Stated exercise: Please set out the stretch of lines below that opens with the line containing "Dismiss troubleshooting suggestions" and closes with the line containing "tap(413, 606)" as a JSON list of strings, one string per line, with blank lines dropped. Leave the pictures out of your answer.

Supplied material:
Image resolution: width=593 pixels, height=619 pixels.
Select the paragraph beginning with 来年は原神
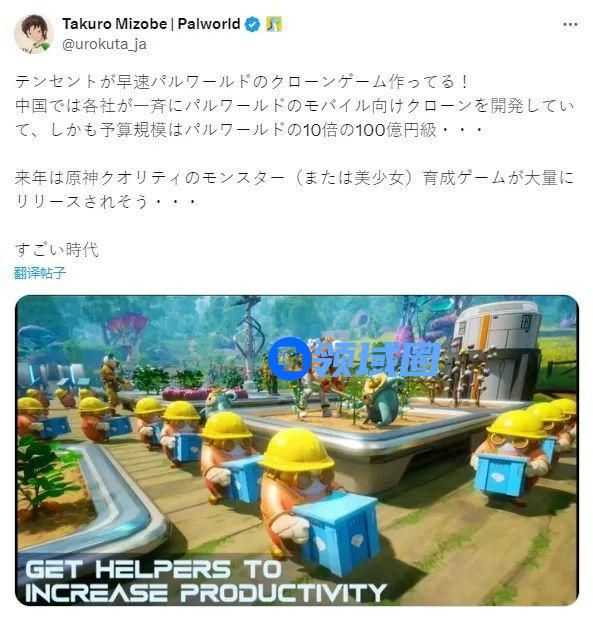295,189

* * *

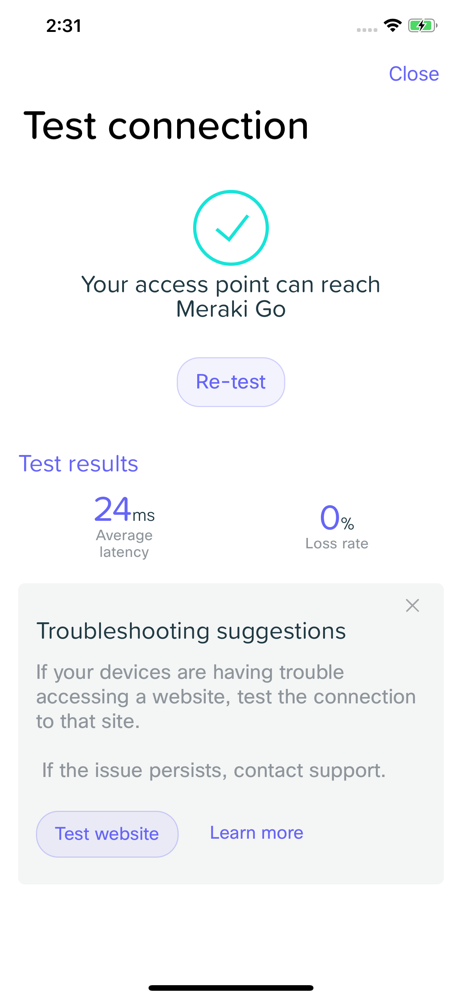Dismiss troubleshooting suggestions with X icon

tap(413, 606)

Solution to the exercise:
[
  "Dismiss troubleshooting suggestions with X icon",
  "tap(413, 606)"
]